-- Start of EXERCISE MATERIALS --
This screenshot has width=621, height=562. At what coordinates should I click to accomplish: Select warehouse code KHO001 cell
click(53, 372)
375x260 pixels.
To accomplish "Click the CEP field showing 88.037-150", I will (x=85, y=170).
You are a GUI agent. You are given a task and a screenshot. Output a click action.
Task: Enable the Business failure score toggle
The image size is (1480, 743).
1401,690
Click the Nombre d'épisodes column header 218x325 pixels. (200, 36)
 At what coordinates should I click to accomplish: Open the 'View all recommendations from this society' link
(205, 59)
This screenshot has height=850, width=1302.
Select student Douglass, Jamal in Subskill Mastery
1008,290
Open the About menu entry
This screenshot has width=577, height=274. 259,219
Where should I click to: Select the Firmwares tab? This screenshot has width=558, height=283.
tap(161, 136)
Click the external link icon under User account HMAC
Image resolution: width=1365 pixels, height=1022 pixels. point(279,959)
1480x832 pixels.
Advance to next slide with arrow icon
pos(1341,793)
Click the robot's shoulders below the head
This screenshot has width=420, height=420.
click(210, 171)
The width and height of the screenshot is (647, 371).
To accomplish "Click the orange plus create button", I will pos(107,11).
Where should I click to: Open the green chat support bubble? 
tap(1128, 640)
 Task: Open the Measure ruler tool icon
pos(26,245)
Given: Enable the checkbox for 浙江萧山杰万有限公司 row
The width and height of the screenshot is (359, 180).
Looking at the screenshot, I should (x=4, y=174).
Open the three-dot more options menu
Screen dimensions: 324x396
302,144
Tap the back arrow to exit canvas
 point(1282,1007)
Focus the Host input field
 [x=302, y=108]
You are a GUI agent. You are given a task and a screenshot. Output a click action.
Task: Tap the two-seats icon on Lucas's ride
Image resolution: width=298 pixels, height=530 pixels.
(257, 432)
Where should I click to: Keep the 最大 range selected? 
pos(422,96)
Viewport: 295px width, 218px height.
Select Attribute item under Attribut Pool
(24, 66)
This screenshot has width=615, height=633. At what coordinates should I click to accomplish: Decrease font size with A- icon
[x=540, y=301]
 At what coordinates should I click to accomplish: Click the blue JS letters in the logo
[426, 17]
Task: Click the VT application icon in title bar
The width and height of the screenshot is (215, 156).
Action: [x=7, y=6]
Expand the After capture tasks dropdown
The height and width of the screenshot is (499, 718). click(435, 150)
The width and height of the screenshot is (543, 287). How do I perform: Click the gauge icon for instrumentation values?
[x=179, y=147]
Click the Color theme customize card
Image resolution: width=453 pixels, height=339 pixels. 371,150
-- End of EXERCISE MATERIALS --
Present everything in the data from the line containing "1480x832 pixels." down to the line containing "I will pos(107,11).", both included, as a numbered list, omitting any blank lines.

1. 1480x832 pixels.
2. Advance to next slide with arrow icon
3. pos(1341,793)
4. Click the robot's shoulders below the head
5. This screenshot has width=420, height=420.
6. click(210, 171)
7. The width and height of the screenshot is (647, 371).
8. To accomplish "Click the orange plus create button", I will pos(107,11).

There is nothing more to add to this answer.